## What you have to do:
In the lines below, look for "agent". Copy each line where it appears.

## Available data:
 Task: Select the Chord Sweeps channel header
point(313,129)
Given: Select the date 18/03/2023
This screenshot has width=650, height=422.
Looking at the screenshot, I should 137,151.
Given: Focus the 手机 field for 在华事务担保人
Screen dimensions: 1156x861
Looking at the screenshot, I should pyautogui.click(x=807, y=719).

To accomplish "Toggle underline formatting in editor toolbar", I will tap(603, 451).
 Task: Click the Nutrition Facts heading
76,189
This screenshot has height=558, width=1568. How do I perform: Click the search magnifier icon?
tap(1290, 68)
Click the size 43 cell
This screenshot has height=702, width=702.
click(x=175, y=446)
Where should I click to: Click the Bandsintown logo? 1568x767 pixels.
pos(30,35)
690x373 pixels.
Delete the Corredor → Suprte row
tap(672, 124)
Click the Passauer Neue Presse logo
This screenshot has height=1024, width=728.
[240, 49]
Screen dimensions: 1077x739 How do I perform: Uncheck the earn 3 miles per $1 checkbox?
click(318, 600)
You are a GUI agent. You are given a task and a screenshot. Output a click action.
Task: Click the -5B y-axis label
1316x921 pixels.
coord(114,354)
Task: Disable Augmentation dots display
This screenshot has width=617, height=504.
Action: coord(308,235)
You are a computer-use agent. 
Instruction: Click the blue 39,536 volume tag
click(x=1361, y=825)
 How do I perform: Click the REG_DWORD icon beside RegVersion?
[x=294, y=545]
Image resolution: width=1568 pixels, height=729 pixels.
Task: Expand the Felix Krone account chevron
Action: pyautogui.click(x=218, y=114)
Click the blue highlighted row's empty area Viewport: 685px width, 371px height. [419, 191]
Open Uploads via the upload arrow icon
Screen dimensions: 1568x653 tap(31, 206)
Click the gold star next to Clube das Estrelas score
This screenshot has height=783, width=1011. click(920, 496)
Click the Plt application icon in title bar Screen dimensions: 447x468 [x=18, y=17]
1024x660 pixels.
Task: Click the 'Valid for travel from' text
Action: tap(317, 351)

## Your response:
You are a GUI agent. You are given a task and a screenshot. Output a click action.
You are a computer-use agent. 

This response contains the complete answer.